SEARCH

SEARCH BY CITATION

Keywords:

  • Anxiety;
  • Individual differences;
  • EEG/ERP;
  • Psychometrics;
  • Error-related negativity;
  • Error processing

Abstract

  1. Top of page
  2. Abstract
  3. Method
  4. Results
  5. Discussion
  6. References

Event-related potential (ERP) studies of error-processing have characterized the error-related negativity (ERN) as a negative deflection occurring after the commission of an error at frontocentral sites. The ERN has frequently been examined in the context of individual differences and has been proposed as a neurobehavioral risk marker. Given this, it is important to characterize the psychometric properties of the ERN across multiple tasks as a function of increasing trial numbers in order to establish task-specific psychometric properties for efficient assessments in clinical or applied settings. The current study examines the internal reliability of the ERN across the flankers, Stroop, and go/no-go tasks as a function of error number. Results suggest that although the tasks all elicit the ERN reliably, important psychometric differences emerged indicating that the flankers task might be prioritized when assessing the ERN.

A flexible system for detecting errors is necessary for learning and for the mobilization of defensive responses in changing environments (Hajcak, 2012; Holroyd & Coles, 2002). Event-related potential (ERP) studies of action monitoring over the past 20 years have utilized the error-related negativity (ERN), a negative deflection appearing approximately 50 ms after the commission of an error that is maximal at frontocentral sites, to study error detection in humans (Falkenstein, Hohnsbein, Hoormann, & Blanke, 1991; Gehring, Goss, Coles, Meyer, & Donchin, 1993).

The ERN is thought to reflect the activity of a general error detection system that becomes active across a range of response and stimulus modalities (Gehring et al., 1993; van Veen & Carter, 2002), and a number of studies have examined error processing in the context of individual differences. For instance, the ERN appears increased in both obsessive-compulsive disorder (Endrass, Klawohn, Schuster, & Kathmann, 2008; Gehring, Himle, & Nisenson, 2000) and generalized anxiety disorder (Weinberg, Olvet, & Hajcak, 2010), as well as in relationship to personality traits that characterize anxiety, such as high negative affect (Hajcak, McDonald, & Simons, 2004), worry (Hajcak, McDonald, & Simons, 2003), and behavioral inhibition (Amodio, Master, Yee, & Taylor, 2008). In line with these findings, the ERN has been proposed as an endophenotype (Olvet & Hajcak, 2008) or neurobehavioral trait (Hajcak, 2012; Weinberg, Riesel, & Hajcak, 2012) that may be useful in identifying trajectories of risk for anxiety disorders (Meyer, Weinberg, Klein, & Hajcak, 2012).

The validity of an individual difference variable hinges on its reliability (Cronbach & Meehl, 1955). Reliability is defined as the tendency of a measure to reflect an individual's true score, and can be measured in three different ways: internal consistency, test-retest, and alternate forms.
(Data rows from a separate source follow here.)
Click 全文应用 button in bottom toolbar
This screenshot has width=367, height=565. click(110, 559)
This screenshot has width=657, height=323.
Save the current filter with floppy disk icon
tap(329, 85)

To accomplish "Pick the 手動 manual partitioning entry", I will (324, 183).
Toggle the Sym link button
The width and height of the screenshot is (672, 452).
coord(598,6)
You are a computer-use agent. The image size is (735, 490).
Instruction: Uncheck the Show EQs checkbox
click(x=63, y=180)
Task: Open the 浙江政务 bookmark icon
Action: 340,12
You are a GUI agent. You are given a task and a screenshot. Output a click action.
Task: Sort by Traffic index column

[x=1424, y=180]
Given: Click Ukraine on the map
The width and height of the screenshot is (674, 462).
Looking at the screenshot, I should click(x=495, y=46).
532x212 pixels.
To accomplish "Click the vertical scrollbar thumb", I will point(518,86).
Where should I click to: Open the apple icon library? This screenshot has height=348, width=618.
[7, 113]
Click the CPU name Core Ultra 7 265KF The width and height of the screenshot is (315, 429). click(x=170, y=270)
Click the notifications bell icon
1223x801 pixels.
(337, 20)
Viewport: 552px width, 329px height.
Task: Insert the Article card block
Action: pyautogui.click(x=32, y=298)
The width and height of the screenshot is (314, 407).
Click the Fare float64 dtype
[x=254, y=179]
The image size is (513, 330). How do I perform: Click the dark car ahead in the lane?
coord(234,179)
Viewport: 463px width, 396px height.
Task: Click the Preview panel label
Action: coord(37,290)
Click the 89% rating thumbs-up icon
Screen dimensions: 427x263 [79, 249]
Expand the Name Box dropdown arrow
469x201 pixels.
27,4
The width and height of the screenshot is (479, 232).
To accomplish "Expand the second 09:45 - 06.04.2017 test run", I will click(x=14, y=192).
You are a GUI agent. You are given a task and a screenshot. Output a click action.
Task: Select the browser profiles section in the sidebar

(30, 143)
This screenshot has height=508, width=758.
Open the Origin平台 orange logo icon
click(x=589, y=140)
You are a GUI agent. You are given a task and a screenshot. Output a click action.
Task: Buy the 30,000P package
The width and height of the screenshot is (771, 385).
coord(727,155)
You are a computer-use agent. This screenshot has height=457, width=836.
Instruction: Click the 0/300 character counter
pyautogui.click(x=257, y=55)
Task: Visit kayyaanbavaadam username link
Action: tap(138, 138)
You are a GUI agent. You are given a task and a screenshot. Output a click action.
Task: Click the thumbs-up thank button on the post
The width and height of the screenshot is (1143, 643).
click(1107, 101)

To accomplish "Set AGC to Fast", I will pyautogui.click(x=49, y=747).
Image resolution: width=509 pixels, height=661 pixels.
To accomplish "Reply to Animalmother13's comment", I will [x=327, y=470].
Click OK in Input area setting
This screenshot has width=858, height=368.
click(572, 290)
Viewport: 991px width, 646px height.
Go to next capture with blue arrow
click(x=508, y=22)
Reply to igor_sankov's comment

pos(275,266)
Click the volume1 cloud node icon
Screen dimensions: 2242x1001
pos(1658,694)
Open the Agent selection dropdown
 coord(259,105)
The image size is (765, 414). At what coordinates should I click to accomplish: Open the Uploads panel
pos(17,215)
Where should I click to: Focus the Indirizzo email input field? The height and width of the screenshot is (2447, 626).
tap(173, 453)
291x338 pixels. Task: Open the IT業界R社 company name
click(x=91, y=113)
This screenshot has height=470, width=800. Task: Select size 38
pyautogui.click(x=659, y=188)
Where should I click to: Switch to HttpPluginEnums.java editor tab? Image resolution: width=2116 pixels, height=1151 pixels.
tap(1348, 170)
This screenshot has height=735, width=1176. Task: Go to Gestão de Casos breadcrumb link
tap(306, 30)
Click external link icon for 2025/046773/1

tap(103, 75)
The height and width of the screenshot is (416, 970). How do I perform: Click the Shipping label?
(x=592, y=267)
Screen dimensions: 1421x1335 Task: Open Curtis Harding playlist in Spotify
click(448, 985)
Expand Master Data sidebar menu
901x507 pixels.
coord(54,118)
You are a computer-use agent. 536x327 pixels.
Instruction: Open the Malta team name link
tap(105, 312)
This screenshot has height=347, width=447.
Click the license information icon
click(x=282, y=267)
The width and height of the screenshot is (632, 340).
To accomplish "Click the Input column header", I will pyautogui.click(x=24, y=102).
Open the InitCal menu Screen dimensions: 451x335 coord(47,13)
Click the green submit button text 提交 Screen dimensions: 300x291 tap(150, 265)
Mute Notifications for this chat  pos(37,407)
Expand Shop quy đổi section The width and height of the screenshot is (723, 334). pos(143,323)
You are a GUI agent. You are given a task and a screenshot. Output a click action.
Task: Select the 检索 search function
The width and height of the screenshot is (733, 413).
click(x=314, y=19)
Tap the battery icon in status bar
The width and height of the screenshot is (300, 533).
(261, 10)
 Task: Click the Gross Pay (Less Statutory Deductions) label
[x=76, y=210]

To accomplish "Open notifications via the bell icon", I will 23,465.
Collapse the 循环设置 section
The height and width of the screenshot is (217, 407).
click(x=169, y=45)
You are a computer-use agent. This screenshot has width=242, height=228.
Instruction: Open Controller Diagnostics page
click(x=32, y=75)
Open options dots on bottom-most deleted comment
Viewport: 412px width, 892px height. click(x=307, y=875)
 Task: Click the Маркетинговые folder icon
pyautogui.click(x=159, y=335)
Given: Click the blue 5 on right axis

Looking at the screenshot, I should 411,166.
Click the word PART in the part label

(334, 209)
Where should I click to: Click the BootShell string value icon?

For an ERP component, internal consistency is indicated by the homogeneity of the ERP metric across trials within a single task. Although ERP components are derived by averaging many trials, if the trial-to-trial waveforms are unreliable, the average will also be unreliable (Simons & Miles, 1990). Existing research suggests that the ERN has good internal reliability (Larson, Baldwin, Good, & Fair, 2010; Olvet & Hajcak, 2009b), and high test-retest reliability over periods of weeks (Olvet & Hajcak, 2009b; Segalowitz et al., 2010), and even up to 2 years (Weinberg & Hajcak, 2011).

All of these studies assessed the psychometric properties of the ERN using variants of the flankers task; however, individual difference studies that employ the ERN have utilized a range of tasks—including probabilistic learning (Gründler, Cavanagh, Figueroa, Frank, & Allen, 2009; Nieuwenhuis, Nielen, Mol, Hajcak, & Veltman, 2005), go/no-go (Menon, Adleman, White, Glover, & Reiss, 2001; Torpey, Hajcak, & Klein, 2009), and Stroop (Hajcak et al., 2003; Hajcak & Simons, 2002). On the one hand, this may not be an issue because the ERN appears to have reasonable convergent validity (Segalowitz et al., 2010), and recent evidence suggests the ERN derived from different tasks tends to be at least moderately correlated, flankers and Stroop, r = .37, flankers and go/no-go, r = .43, and Stroop and go/no-go, r = .33 (Riesel, Weinberg, Endrass, Meyer, & Hajcak, 2013). However, the relationship between the ERN and individual differences in anxiety appears to be at least somewhat task-dependent (Gründler et al., 2009; Olvet & Hajcak, 2009a). Variability in the relationship between the ERN and individual difference measures could be attributable to differential reliability of the ERN across tasks. Indeed, a recent study found that an ERN task with worse psychometric properties was less related to individual differences in relation to psychosis (Foti, Kotov, & Hajcak, 2013). Additionally, recent evidence suggests that the internal reliability of the ERN is higher when recorded during a flankers task compared to both a go/no-go and Stroop. Specifically, the split-half reliabilities in the flankers, Stroop, and go/no-go tasks were r = .81, r = .69, and r = .60, respectively (Riesel et al., 2013).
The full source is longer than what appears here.